ID: 2394701 • Letter: A

Question

ABC CORP

BALANCE SHEET

December 31, 2010

                        Cash                                                            $   100

                        Marketable Securities                                          0

                        Accounts Receivables                                     2,000

                        Inventory                                                          140

                        Fixed Assets ( net )                                          2,000

                        Total Assets                                                    

                                                                                           =====

                        Accounts Payable                                             $ 2,380

                        Notes Payable                                                             0

                        Retained earnings                                                 ?

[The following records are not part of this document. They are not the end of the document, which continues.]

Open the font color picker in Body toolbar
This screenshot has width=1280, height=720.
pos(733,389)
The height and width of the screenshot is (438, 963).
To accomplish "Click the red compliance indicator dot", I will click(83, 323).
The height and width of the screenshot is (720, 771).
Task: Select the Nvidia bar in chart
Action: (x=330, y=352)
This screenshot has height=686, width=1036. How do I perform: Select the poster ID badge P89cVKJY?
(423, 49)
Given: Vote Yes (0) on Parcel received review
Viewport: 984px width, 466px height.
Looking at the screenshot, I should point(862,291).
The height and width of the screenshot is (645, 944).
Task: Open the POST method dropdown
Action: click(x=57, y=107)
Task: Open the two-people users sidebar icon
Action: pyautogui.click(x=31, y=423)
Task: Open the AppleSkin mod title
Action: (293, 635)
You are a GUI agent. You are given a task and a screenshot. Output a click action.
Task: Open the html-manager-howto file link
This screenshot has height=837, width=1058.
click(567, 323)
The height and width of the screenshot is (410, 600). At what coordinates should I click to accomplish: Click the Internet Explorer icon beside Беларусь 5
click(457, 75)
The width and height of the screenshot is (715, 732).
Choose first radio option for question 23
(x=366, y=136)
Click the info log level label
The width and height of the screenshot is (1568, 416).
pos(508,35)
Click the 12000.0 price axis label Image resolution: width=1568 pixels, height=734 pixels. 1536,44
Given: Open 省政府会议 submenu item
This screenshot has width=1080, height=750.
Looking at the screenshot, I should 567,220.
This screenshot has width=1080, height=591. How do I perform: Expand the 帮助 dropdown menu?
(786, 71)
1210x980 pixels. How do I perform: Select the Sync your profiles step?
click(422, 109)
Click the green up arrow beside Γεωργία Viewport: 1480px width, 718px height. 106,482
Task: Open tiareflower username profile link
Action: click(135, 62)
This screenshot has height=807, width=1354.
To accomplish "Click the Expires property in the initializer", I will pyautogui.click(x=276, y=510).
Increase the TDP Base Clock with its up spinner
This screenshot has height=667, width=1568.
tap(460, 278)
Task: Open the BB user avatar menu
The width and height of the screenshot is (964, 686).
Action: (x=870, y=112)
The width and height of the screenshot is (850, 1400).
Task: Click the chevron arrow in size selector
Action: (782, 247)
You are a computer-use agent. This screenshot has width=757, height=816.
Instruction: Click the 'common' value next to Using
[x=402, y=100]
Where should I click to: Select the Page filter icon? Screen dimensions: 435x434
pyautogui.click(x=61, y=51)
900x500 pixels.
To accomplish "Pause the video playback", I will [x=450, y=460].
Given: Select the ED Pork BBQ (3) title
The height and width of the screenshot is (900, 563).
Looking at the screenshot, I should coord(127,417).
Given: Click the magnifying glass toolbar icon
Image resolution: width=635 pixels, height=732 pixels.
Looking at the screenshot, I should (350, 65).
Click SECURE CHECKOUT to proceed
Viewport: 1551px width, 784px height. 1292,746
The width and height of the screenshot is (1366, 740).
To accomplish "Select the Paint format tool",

                        Common Stock                                                      1,400

                        Total of Both Liabilities & Equity                      =====

For the year ended 12/31/10 ABC CORP generated Sales of $12,000 and Net Income of $120. The net profit margin this year is considered normal by ABC CORP. Cost of Goods Sold was $8,400 in 2010. Cost of Goods Sold consistently averages seventy per cent of Sales, and will continue to do so in the future. Depreciation Expense was $500 in 2010. No Depreciation Expense was, or ever will, be included in Cost of Goods Sold. Fixed Operating Costs, excluding Depreciation Expense, were equal to $1,200 for 2010. These Fixed Operating Costs included all utilities, all insurance, all rent, all property taxes, and all labor charges. Fixed Operating Costs (other than depreciation expense) are paid for immediately, as they are incurred. Fixed Operating Costs were spread evenly throughout the year 2010. With regard to the size and timing of these costs, it is anticipated that the experience of 2010 will be repeated in 2011. Therefore, we anticipate cash payments associated with Fixed Operating Costs to equal $100 per month in 2011. Because of losses in recent years at ABC Corp and the loss carry forward provisions of the tax code there were no income taxes paid in 2010, and it is anticipated in 2011 that no income tax payments will be made.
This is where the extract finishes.